MATERIAL PROVIDED.

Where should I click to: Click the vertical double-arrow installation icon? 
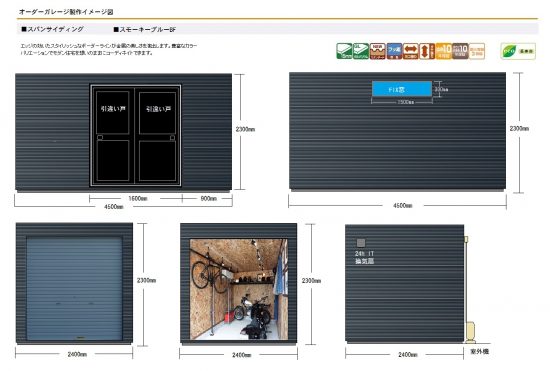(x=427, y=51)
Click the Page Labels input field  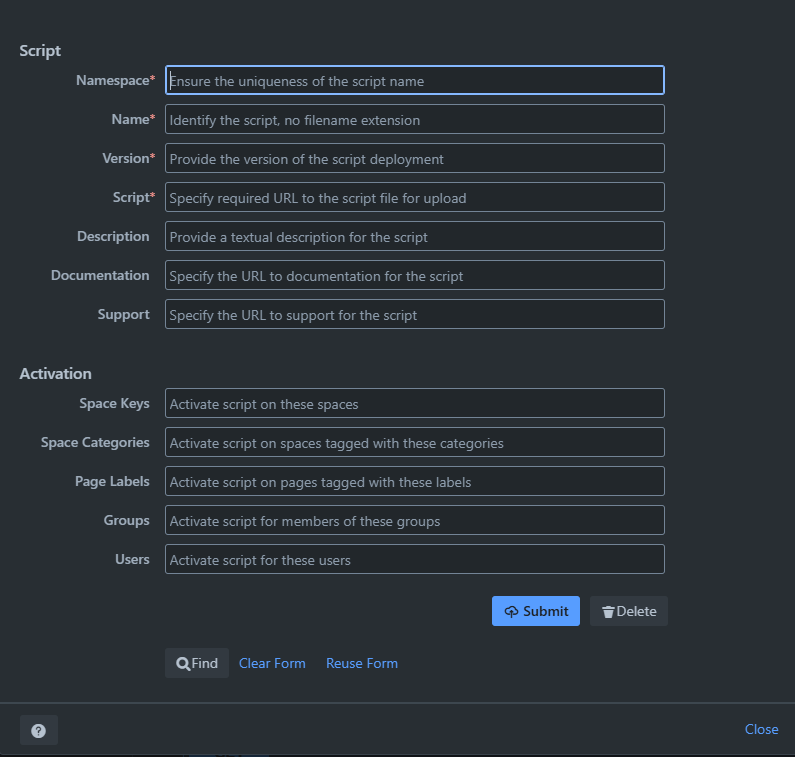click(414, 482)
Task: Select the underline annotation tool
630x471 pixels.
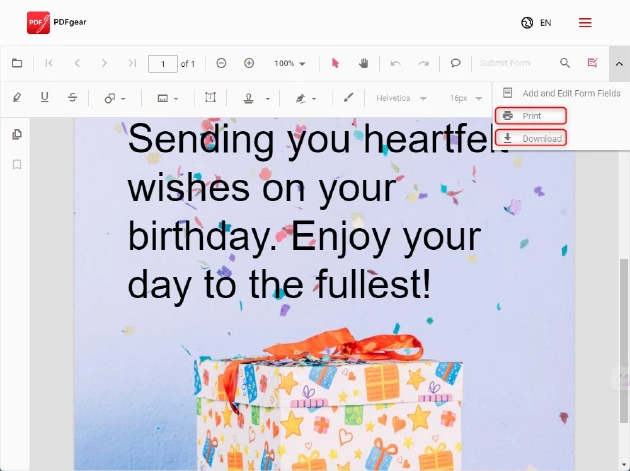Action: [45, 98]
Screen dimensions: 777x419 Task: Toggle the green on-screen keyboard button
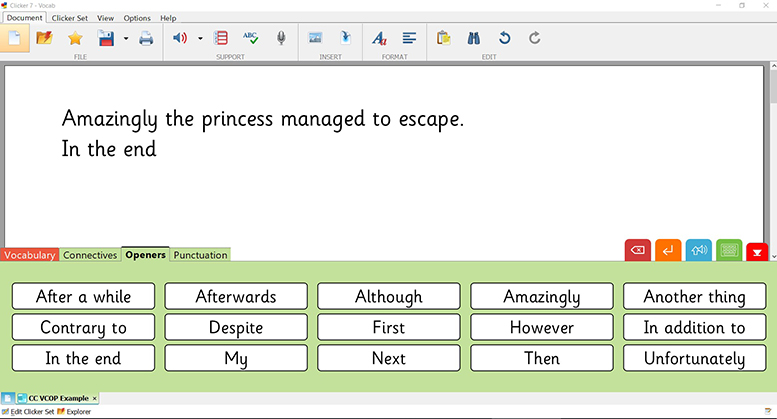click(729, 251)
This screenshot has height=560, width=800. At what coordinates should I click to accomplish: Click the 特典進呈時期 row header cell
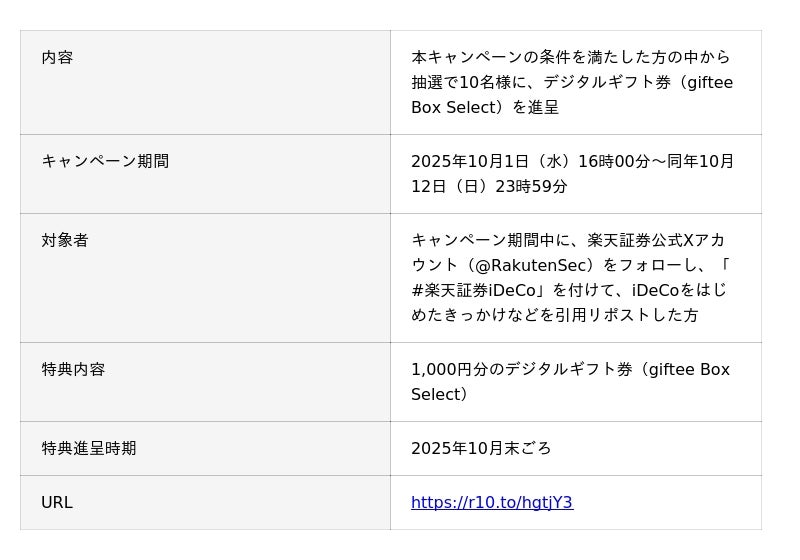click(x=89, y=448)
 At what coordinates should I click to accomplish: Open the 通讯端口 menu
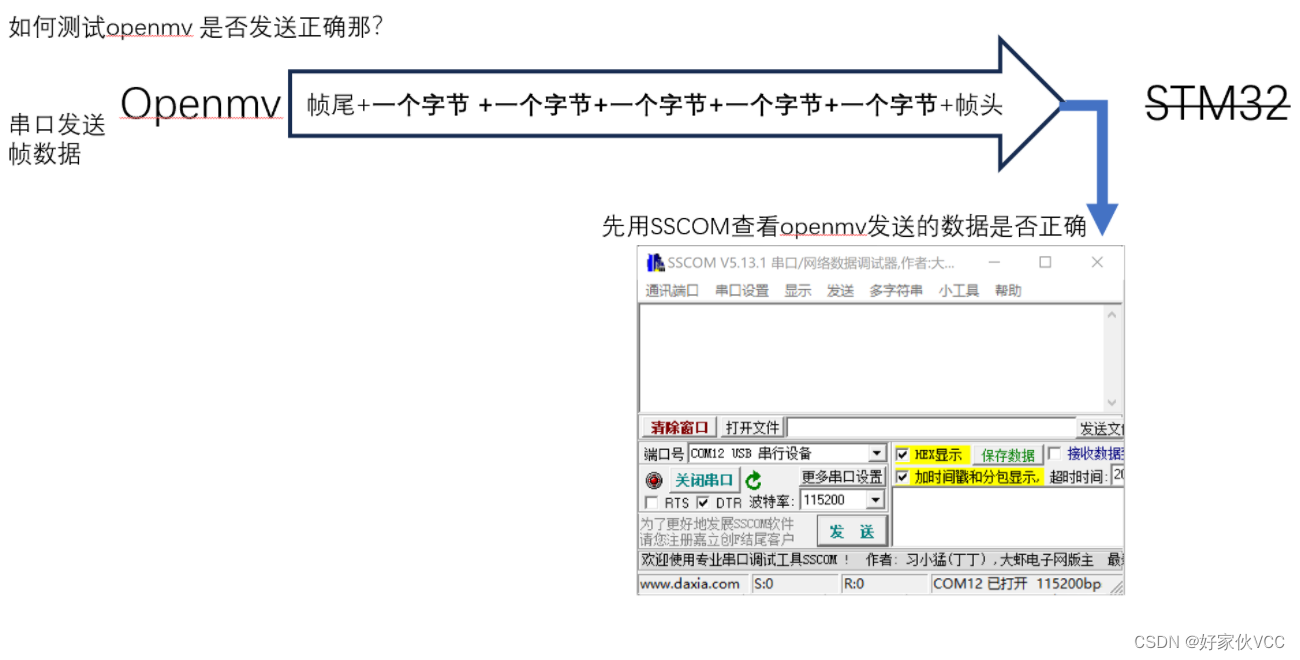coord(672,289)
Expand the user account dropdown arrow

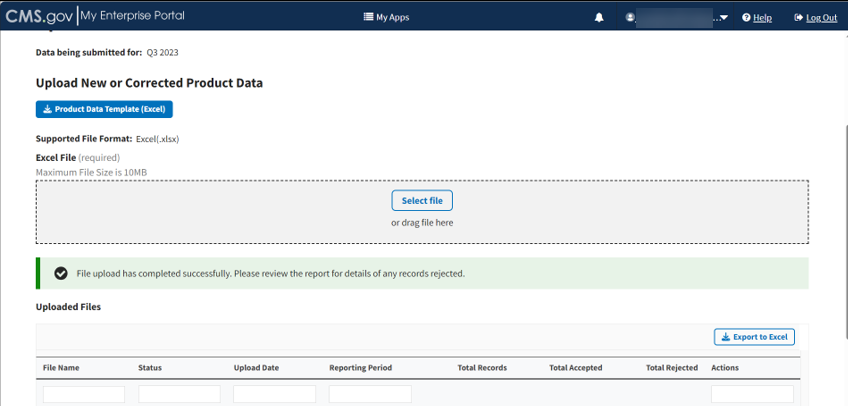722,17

WHAT IS EXPECTED.
Reproduce the entries verbatim from the line containing "Task: Select the underline annotation tool" through the line containing "click(729, 251)", including both of those lines, and omit the pictures.

TASK RESPONSE.
Task: Select the underline annotation tool
630x471 pixels.
Action: [45, 98]
Screen dimensions: 777x419 Task: Toggle the green on-screen keyboard button
click(729, 251)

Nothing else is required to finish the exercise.